◆ Work to complete ◆
1. Summarize the email exchange about "Standard SQL" in two sentences.
2. Carry on the email exchange about "Standard SQL," starting right after its last sentence.

** begin Text excerpt **

It seems to me like the last ANSI standard was published in 2016.

It sound to me like implementors would generally implement a ``common SQL
subset'' or ``common subset of the ANSI SQL standard''.

My (US) $0.02 worth.



On Thu, Jan 30, 2020 at 2:20 PM Simon Slavin <[hidden email]> wrote:

> I would appreciate your help.  Reading a technical article today, I came
> across a casual reference to "Standard SQL" as if it was a well-known
> thing.  This worried me since I've never heard the term and I'm meant to
> know about such things.
>
> It doesn't seem to refer to the official standard for SQL, which is huge
> and contains a plethora of features implemented once or never.  The author
> seemed to think it was a sort of 'core SQL' – features identically
> implemented by all, or most, of the well-known SQL engines.

** end Text excerpt **
** begin Record set **

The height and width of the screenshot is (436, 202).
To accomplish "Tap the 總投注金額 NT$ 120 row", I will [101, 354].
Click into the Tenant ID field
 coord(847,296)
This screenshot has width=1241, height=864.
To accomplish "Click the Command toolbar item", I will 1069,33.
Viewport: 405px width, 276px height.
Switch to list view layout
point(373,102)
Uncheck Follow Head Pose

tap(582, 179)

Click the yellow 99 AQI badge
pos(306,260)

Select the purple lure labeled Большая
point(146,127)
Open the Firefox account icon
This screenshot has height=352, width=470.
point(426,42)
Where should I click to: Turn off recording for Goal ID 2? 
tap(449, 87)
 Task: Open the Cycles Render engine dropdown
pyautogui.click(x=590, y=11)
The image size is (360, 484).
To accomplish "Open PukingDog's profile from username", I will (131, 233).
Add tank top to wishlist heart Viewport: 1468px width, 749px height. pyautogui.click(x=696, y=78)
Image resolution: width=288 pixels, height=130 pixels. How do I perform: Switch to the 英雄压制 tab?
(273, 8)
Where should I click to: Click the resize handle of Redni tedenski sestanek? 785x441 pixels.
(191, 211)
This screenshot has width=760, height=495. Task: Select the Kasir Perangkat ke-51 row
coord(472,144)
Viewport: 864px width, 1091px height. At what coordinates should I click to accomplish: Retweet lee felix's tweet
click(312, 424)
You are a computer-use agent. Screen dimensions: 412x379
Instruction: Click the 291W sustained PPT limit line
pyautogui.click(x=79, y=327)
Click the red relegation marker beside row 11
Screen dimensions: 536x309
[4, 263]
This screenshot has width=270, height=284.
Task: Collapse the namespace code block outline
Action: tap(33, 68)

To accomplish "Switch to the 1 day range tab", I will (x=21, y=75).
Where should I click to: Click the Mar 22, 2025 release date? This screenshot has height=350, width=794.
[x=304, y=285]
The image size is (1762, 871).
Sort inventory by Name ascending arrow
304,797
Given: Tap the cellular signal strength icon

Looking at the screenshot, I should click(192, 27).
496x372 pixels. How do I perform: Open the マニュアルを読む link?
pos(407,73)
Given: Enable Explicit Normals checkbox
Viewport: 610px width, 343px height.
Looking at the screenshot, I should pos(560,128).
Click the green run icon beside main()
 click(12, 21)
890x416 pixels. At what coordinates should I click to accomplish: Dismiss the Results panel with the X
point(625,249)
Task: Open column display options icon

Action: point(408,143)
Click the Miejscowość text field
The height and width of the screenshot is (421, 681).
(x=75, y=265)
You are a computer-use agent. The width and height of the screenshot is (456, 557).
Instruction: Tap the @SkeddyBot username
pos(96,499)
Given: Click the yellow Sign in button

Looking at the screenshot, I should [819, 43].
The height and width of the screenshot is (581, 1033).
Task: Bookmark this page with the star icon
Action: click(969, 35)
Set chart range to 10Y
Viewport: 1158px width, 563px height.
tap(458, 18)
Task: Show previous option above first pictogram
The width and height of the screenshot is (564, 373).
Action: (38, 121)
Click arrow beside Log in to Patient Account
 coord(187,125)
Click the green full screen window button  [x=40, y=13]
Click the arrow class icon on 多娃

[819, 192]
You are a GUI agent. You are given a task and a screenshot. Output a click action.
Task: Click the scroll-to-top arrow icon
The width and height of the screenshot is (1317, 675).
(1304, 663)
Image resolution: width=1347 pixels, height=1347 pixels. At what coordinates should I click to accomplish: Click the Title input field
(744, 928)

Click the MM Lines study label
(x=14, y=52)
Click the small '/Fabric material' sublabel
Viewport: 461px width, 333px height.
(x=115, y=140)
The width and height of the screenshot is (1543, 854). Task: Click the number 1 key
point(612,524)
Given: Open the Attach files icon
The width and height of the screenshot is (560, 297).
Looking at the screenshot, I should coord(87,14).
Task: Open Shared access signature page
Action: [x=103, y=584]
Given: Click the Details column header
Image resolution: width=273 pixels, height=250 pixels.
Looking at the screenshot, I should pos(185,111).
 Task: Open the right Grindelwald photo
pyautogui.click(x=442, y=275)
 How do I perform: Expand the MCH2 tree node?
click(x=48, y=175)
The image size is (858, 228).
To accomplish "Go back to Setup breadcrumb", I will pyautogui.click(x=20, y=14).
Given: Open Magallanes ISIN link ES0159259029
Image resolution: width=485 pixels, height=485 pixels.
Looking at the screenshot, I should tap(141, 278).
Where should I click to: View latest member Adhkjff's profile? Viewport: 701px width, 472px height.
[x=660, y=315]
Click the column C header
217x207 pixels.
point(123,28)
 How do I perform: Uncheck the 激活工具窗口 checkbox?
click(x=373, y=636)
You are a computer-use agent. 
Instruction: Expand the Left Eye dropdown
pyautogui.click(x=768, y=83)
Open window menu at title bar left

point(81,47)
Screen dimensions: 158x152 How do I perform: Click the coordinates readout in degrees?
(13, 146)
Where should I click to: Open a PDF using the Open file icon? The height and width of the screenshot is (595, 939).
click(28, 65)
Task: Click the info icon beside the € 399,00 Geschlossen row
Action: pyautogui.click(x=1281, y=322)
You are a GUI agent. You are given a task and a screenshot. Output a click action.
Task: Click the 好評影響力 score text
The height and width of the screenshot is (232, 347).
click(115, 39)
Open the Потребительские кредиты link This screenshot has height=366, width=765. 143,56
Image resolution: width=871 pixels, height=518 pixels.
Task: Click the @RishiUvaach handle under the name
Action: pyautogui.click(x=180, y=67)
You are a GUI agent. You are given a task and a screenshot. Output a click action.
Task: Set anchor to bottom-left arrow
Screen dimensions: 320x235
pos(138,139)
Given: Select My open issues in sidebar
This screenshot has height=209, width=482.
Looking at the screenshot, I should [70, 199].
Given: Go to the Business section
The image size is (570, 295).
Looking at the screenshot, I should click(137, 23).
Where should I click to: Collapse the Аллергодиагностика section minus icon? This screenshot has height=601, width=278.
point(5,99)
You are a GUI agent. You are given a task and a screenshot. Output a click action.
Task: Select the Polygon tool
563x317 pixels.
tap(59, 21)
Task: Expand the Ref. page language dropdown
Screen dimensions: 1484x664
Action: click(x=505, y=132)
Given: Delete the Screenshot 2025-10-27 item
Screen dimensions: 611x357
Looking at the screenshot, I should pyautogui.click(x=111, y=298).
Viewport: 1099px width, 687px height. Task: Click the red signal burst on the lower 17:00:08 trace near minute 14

** end Record set **

◆ Answers provided ◆
1. A reply suggests that the last ANSI standard was published in 2016 and that implementors would generally implement a common subset of the ANSI SQL standard. The quoted message from Simon Slavin asks about a casual reference to "Standard SQL," which seemed to mean a core of features implemented identically by all or most well-known SQL engines rather than the huge official standard.

2.
>
> The one possibility I can think of is SQL:1999.  This is the first version
> which has features marked as 'mandatory' or 'optional'.  A full
> implementation of all mandatory features could, I suppose, be called
> "Standard SQL", but I've never heard of that term being used for that.
>
> Have any of you been using this term for a meaning other than "Fully
> conforming to SQL:2019 (or whatever version you think current) ?  Do you
> have documentation somewhere ?  Or are my suspicions correct and there's no
> such thing ?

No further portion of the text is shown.